Connie’s best friend is JoJo (Kirby Howell-Baptiste, “Cruella”). JoJo lives next door with her mother; her credit was ruined by an identity thief, so she had no choice but to move back in with Mom. JoJo is a hustler as well, albeit in a different way, running a YouTube channel built around various lifestyle tips.
Connie and JoJo spend their time working out ways to increase their savings, but circumstances lead them to work out a scheme that could actively make them money – a scheme that involves getting their hands on valuable coupons in bulk, then selling them to other savings-savvy folks via the internet. They’re not criminal masterminds, of course, which leads them to enlist the help of a hacker named Tempe Tina (pop singer Bebe Rexha).
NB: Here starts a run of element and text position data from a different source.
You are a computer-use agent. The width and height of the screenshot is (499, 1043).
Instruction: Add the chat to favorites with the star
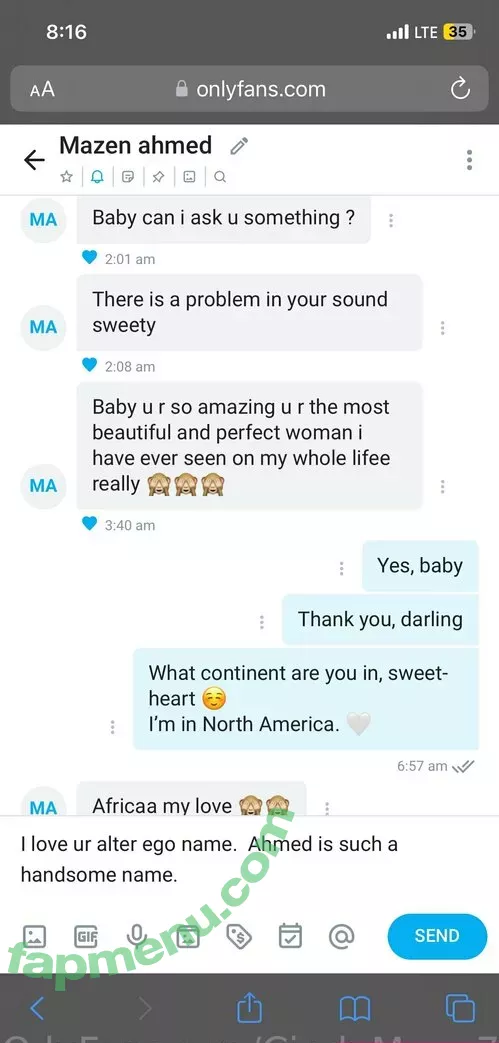tap(66, 177)
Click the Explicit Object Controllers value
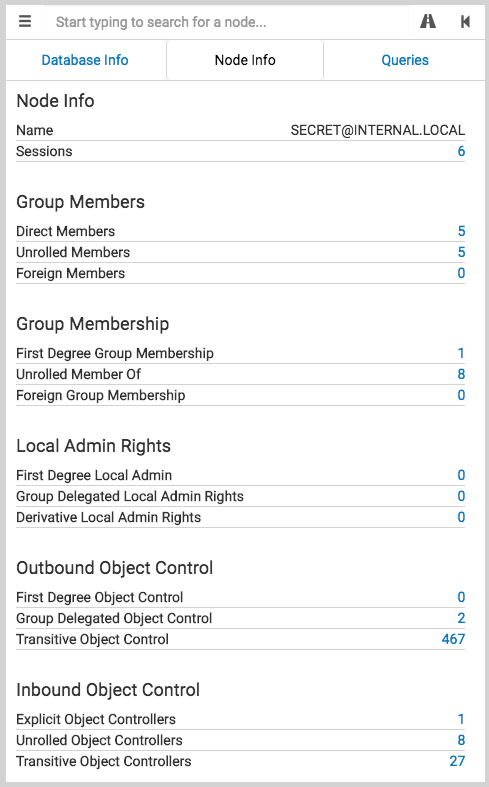The height and width of the screenshot is (787, 489). tap(461, 719)
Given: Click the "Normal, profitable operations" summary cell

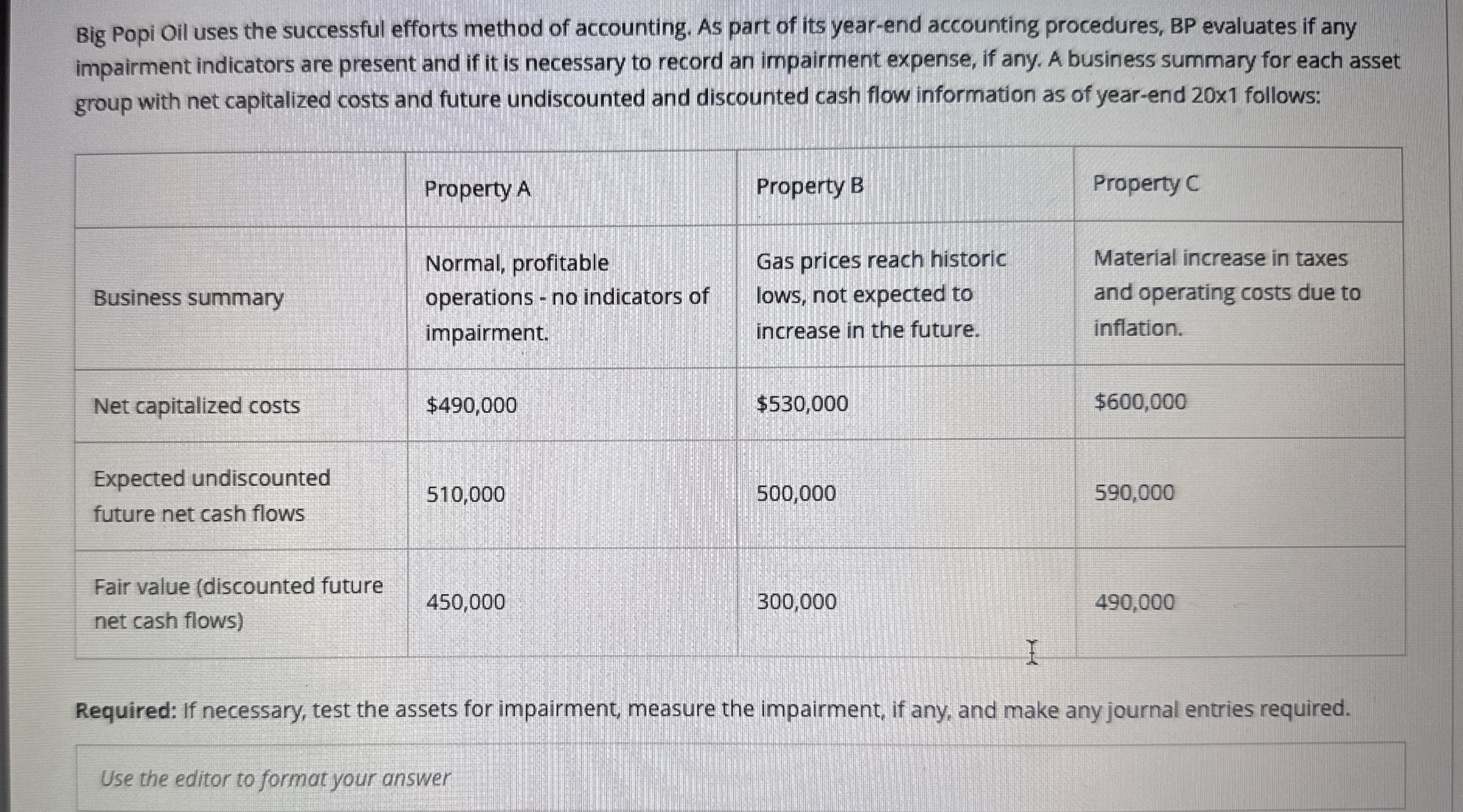Looking at the screenshot, I should coord(567,297).
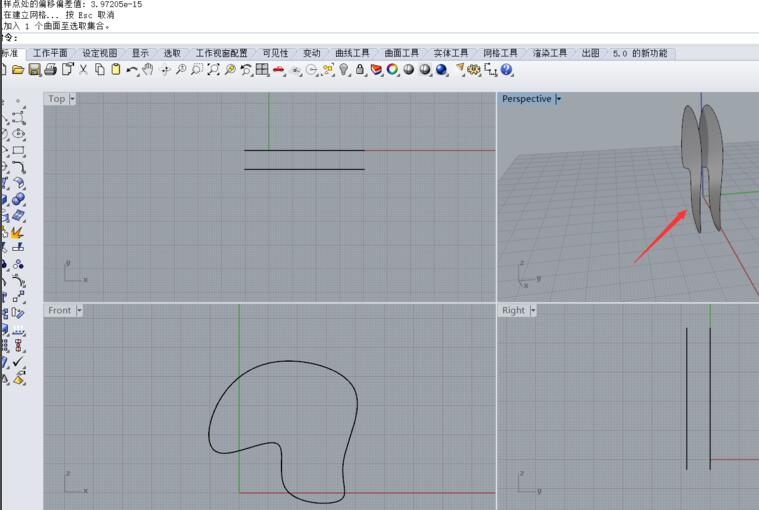759x510 pixels.
Task: Click the checkmark icon in left sidebar
Action: pos(18,362)
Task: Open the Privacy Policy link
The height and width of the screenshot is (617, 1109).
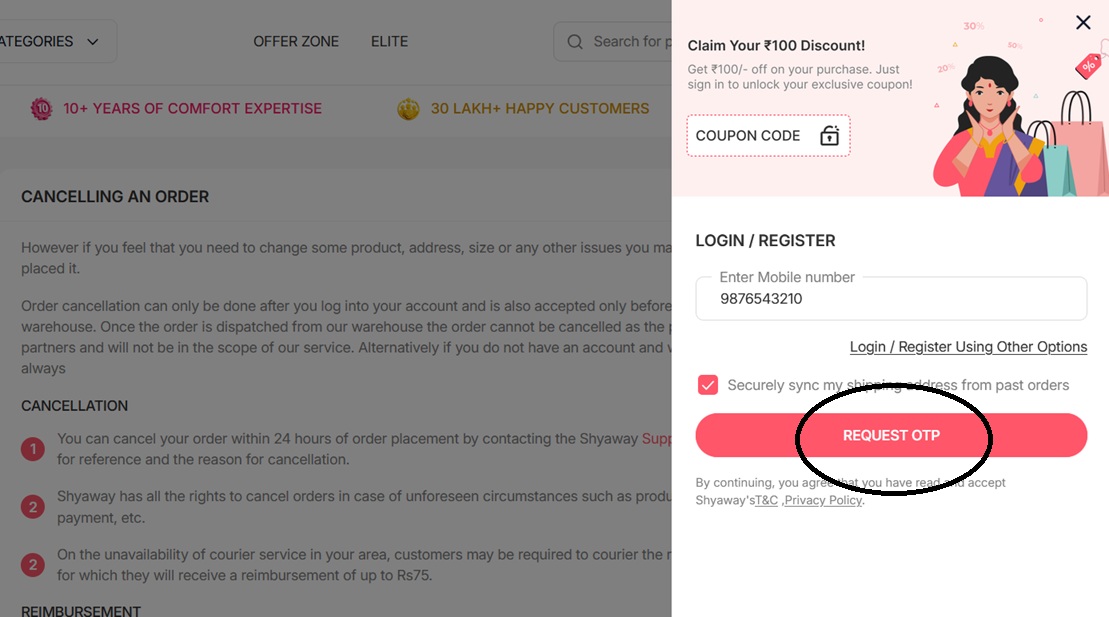Action: (823, 500)
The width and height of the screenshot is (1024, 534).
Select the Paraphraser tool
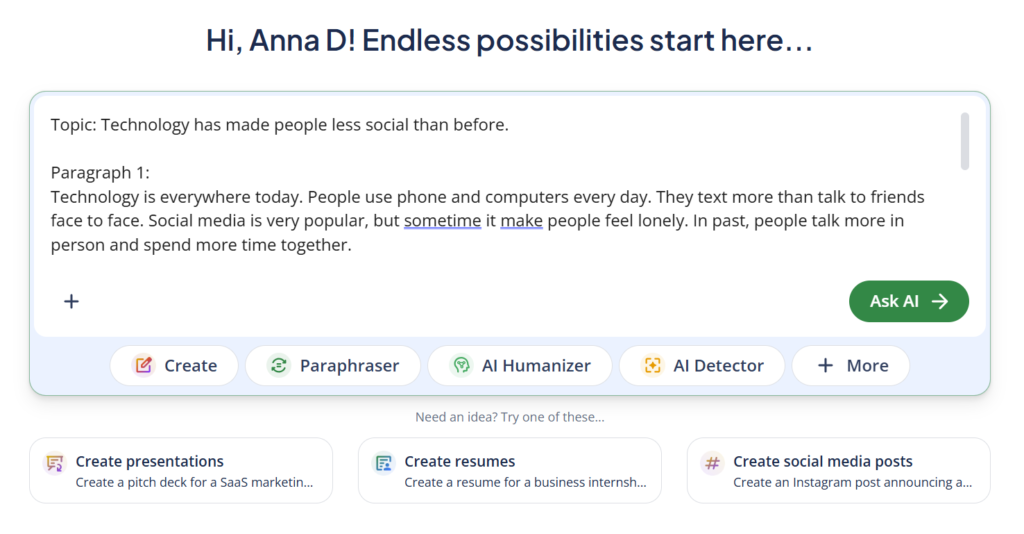click(335, 365)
But as their success blooms, there’s someone who seeks to take them down.
Ken (Paul Walter Hauser, “Songbird”) is a loss prevention officer for a regional supermarket chain, he’s a by-the-book guy who will do whatever it takes to get the job done. When these new coupons start popping up – undetectable through the usual methods – he tries to get the attention of law enforcement, which leads to the arrival of a U.S. Postal Inspector named Al (Vince Vaughn, “The Binge”).
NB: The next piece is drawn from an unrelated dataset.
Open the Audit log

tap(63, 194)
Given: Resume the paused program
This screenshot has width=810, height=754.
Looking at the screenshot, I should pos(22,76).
Connie and JoJo make their share of mistakes along the way, with Al and Ken in quiet, awkward pursuit. While these women are technically breaking the law, it’s tough to determine who they’re really hurting – but the law is the law. And as the circle tightens, we’re left to wonder what will come of this charming couple of coupon clippers.
Due to the nature of its story, “Queenpins” has a bit of a dilemma. On the one hand, these are lawbreakers, engaging in what is very much a federal crime. On the other, theirs could be perceived as largely a victimless crime. It’s not even that they’re good people doing a bad thing. The ethics are questionable on their face. It’s that they saw an opportunity and seized it, talking themselves into the idea that what they’re doing is actually OK. Walking that line, finding a way to allow us to empathize with people on both sides of this equation … it’s hard. But the filmmakers manage.
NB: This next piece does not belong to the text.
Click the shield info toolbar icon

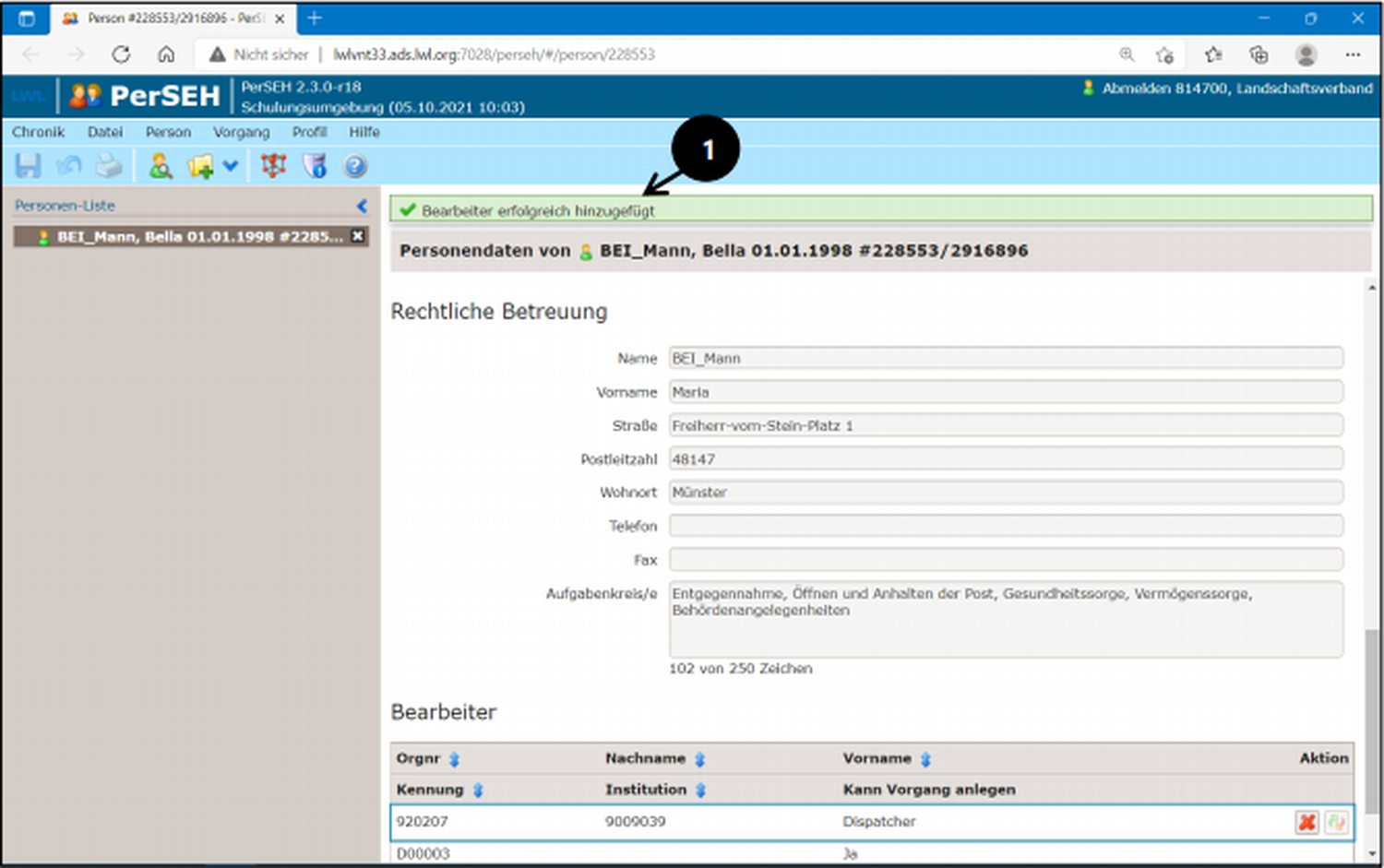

One of the things we’ve seen from Gaudet and Pullapilly in the past – in their scripted narrative and documentary work alike – is a wonderful understanding of character. They have a remarkable knack for bringing forth the fundamentals of who a person is and utilizing that foundation for their own storytelling purposes. Comedic, dramatic, both – these are filmmakers who can harness the power of character. “Queenpins” works because it never looks down on those characters.
Let’s talk about those characters, because we’re looking at one hell of an ensemble. Bell leads the way; she’s a tremendously gifted comedic actress, one who is very comfortable with this brand of slightly offbeat humor. Howell-Baptiste is another one with finely-tuned comedic gifts. The chemistry between these two is palpable, exuding vibes of genuine connection even as they descend into oddball criminality. Honestly, they straight up cook every time they’re on the screen together.
Meanwhile, our other pairing is more of an odd couple. Hauser has an incredible talent for creating these off-putting weirdoes that we nevertheless find ourselves somewhat sympathetic to. He’s annoying and strange and hilarious. Vaughn more or less plays it straight against Hauser, which works; their antagonistic buddy cop act juxtaposes nicely against the more frantic energy of Bell and Howell-Baptiste.
All that, plus good work from Rexha and McHale and a host of other familiar faces (including my beloved Stephen Root).
“Queenpins” is an outlandish story crafted from just-as-outlandish true events. It combines a high-concept hook with a top-notch ensemble to tell a charming, funny story. Thanks to the chemistry of the leads, some clever dialogue and a willingness to embrace the silly, it all clicks. It’s good. Good enough, in fact, that you won’t even mind paying full price.